What you need to do ->
- 1) Decide whether each statement below agrees with the article on Mental Health America's online screening. For each, answer yes or no and quote the deciding words of the article.
(a) The screening takes three minutes and flags mood and anxiety disorders.
(b) The screening is meant to give users a final diagnosis.
(c) Users fill out a 50-item checklist.
- 2) Carry on the article about Mental Health America's online screening, picking up after its final sentence.

Text provided ->
◆ ◆ ◆ ◆ ◆

Untreated mental illness costs the U.S. $105 billion in lost productivity each year, according to Mental Health America, an advocacy group.
What’s more, the National Council for Community Behavioral Healthcare says people with untreated mental illness are four to six times more likely to be incarcerated and are more likely to hit emergency rooms for acute care.
So the folks at Mental Health America are encouraging people as part of Mental Health Month to complete a three-minute online screening.
“It’s a mental health checkup you can take online, make sure that you’re in good mental health,” Steve Vetzner, media relations director at Mental Health America tells me. “If there are any problems you can take it to your physician.”
From there, Vetzner says, a doctor will probably administer more tests.
The three-minute screening flags mood and anxiety disorders such as depression and post-traumatic stress disorder.
“Since May is Mental Health Month, it’s the perfect time for people to get screened, get their score – and then share that information privately with their health care provider,” according to the Mental Health America website.
Here’s how it works. Users fill out a 27-item checklist. They can then email results of the screening to a physician, but it’s only meant to be a first step toward a real diagnosis.
The site is also encouraging users to let their social networks know: ” Everyone has a number. #WhatsYourNumber. It only takes three minutes to find out,” they ask on a Tumblr page.

◆ ◆ ◆ ◆ ◆

Listed entries ->
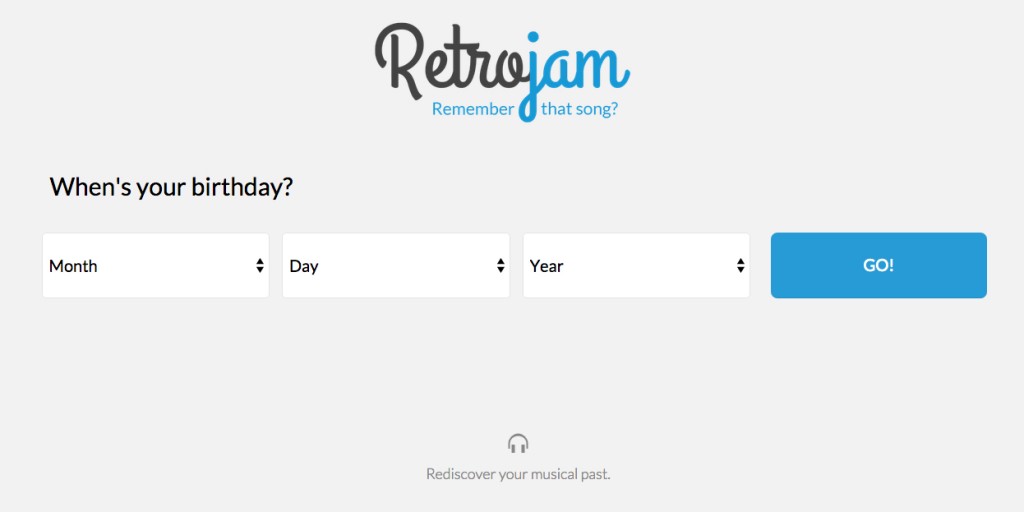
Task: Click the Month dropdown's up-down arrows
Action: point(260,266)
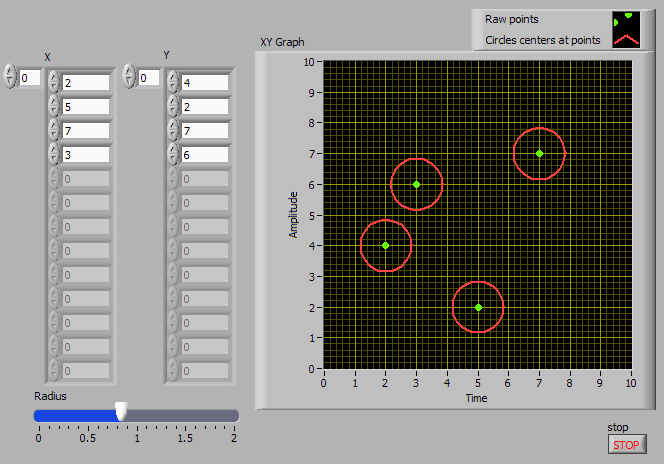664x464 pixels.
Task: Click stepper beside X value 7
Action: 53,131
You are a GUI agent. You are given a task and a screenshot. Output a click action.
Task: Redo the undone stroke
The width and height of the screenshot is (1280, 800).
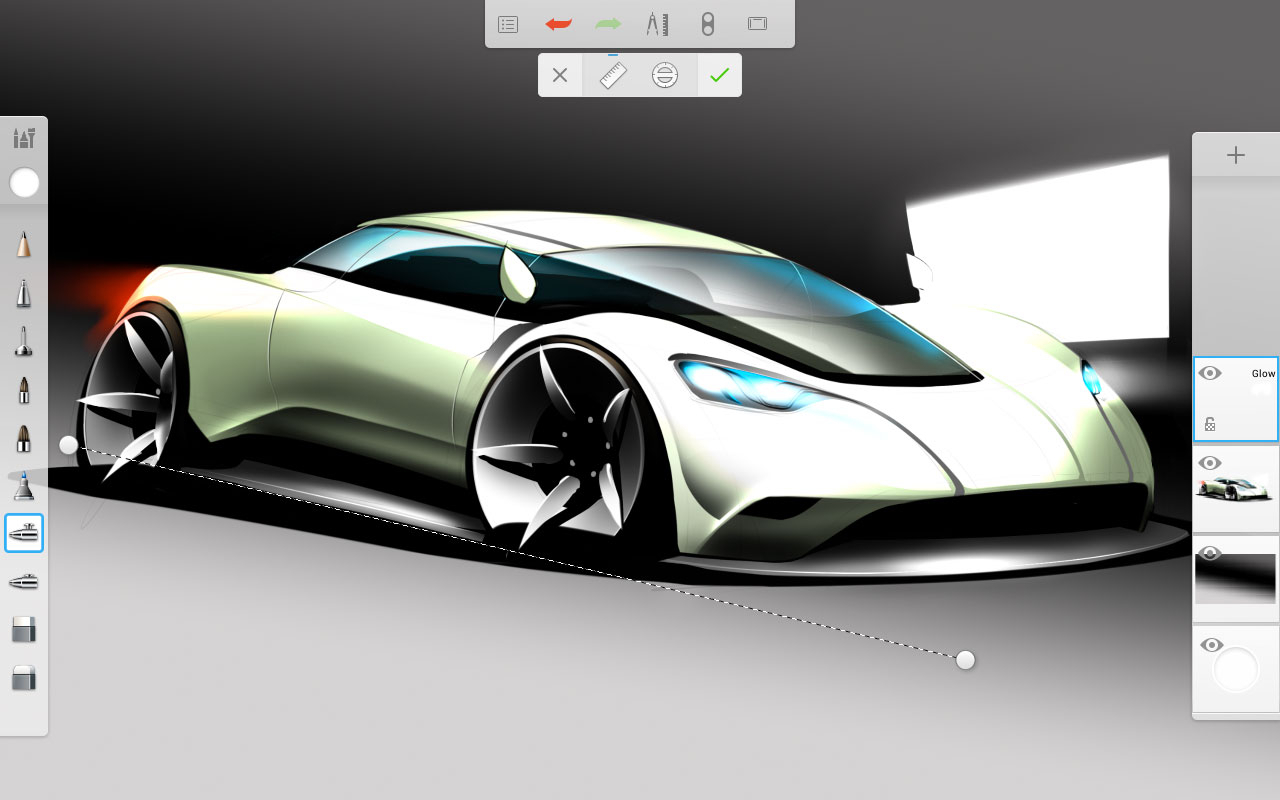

◆ ◆ ◆ ◆ ◆

Answer set ->
- 1)
(a) Yes: "The three-minute screening flags mood and anxiety disorders such as depression and post-traumatic stress disorder."
(b) No: "it’s only meant to be a first step toward a real diagnosis."
(c) No: "Users fill out a 27-item checklist."

- 2)
“The M3 is not designed to diagnose illness on its own. Rather, it is meant to elicit symptoms that may indicate a mood or anxiety disorder,” say the creators of the test, M3, on their website. “By providing parallel educational material for patients and their physicians the M3 encourages treatment compliance and long-range follow-up of progress.”
The screening is supposed to help primary care doctors play psychiatrist–or at least tease out some general mental health info on a patient. “So we want to provide them with a tool that’s going to sort of do a good-enough job of doing what a psychiatrist does,” says Dr. Gerald Hurowitz, chief medical officer of M3Clinician, maker of the screening, in a YouTube video.
Hurowitz goes on to say, “Yes it captures more cases, but it also more realistically recreates what a psychiatrist would do when they see a patient. And it makes the primary care doctor that much more effective.”
The screening is free online and as an app on mobile devices. There’s also a clinician version that doctors can use to monitor a patient’s progress during treatment.